Good Lord… I really hope you’re not passing this crappy viewpoint to any DC

Husband’s wants don’t trump family needs.

I’d follow him around, with all the kids, on a golf cart. So we could cheer Daddy on on our ‘family’ holiday.

Just to see how long before he lost the plot and admitted he was a selfish git.

NeedZzzzzssss · 01/08/2025 07:00

Ridelikethewindypops · 01/08/2025 06:36

@NeedZzzzzssss Do you actually have children? If you do, it sounds like you've never been on holiday with them.
Op your husband is a selfish prick.

Yes, although with young DC we just do a Airbnb beach holiday or a resort.

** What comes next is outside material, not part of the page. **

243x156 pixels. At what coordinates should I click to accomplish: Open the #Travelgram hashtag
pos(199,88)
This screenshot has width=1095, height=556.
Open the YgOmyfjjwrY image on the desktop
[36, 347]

Keep it simple, each have some of our own time for a massage etc and take turns with DC (although in fairness DH does the heavy lifting and does most of the watching as I do it most of it the rest of the time)

HighLadyofTheNightCourt · 01/08/2025 07:02

NeedZzzzzssss · 01/08/2025 05:28

If the roles were reversed and it was a Spa holiday I'm sure the responses would be very different! (Well apart from the affair bit of course). What's wrong with wanting a holiday

Edited

No they wouldn’t. They’ve got 3 young kids and one of them is only 2 months old. Neither parent gets to centre a whole holiday around their own needs at this stage.

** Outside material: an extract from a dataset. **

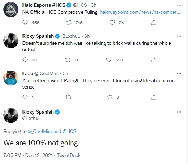Retweet the Halo Esports competitive ruling tweet
This screenshot has height=163, width=188.
pyautogui.click(x=69, y=22)
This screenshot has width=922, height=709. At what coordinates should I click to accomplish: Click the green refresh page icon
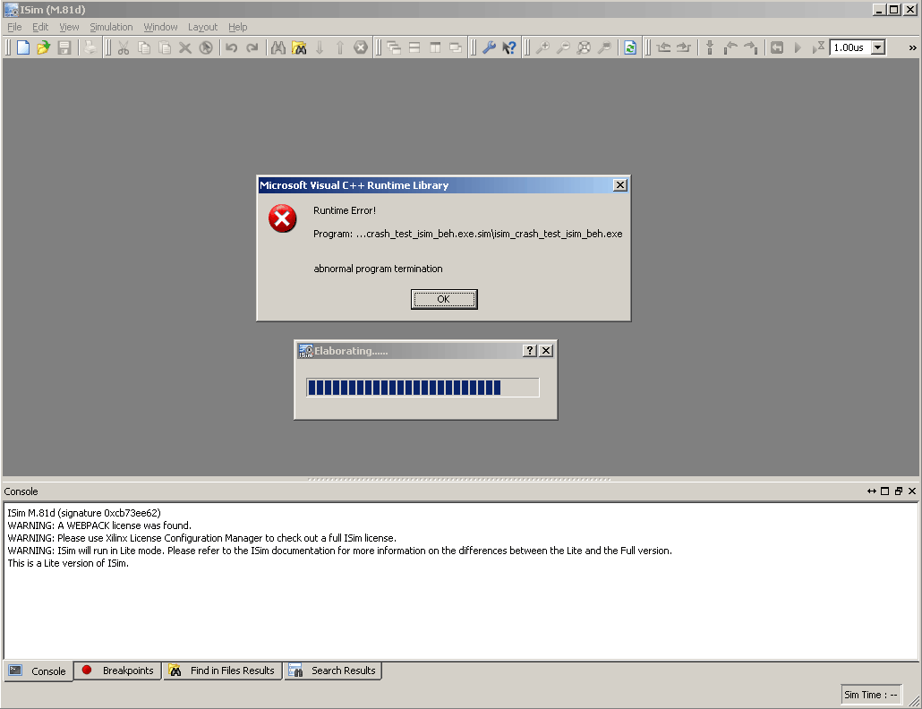point(630,47)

SunnySideDeepDown · 01/08/2025 07:03

YABU agreeing and then raising it as an issue a day before you leave. What do you expect him to do now? This discussion should have happened before you booked it.

Itssinkable · 01/08/2025 07:05

It's taken you this long to see how selfish men are?

And he wants you to applaud him for his "amazing solution"?

Most men think their "needs" come first, children or no children. Most women think their children's needs come first. This is a spectacular example of that.

Your husband is a twat.

Jonesboot · 01/08/2025 07:05

Sharing the same house with all of these people would be my idea of hell. Good luck, hopefully it will be better than you're expecting.

MissScarletInTheBallroom · 01/08/2025 07:06

YANBU to not want to go, but if you pull out and he still goes you'll be flying completely solo for a week.

If you still go you tell him that you want at least two full days as a family and one full day where he takes care of the children (or at least the older two) so you actually get a break. Those are your terms and if he doesn't agree to them it will be the last golf holiday he goes on whilst still being married.

Motheranddaughter · 01/08/2025 07:08

I really don’t know why you agreed to this
It’ s very late in the day to pull out
I would go, make the most of it and don’t agree to anything like this again
I would have gone for your DH having a golf weekend with his friends,but we have always allowed each other that

Pottedpalm · 01/08/2025 07:10

nixon1976 · 01/08/2025 01:23

Go, but make sure you have exactly the same time off as him - so he has a day golfing and the next day you have a complete day off , either with the other wives or alone to just chill

Daft suggestion! She is breastfeeding a two month old. She wants family time , not a spa day.

Secularbeaver · 01/08/2025 07:10

How are you going to the toilet when the older two are desperate to be in a pool? Or how are you watching a 5 and 3 year old while you're feeding a baby?

From someone currently on holiday with a 6,3 and 5m old.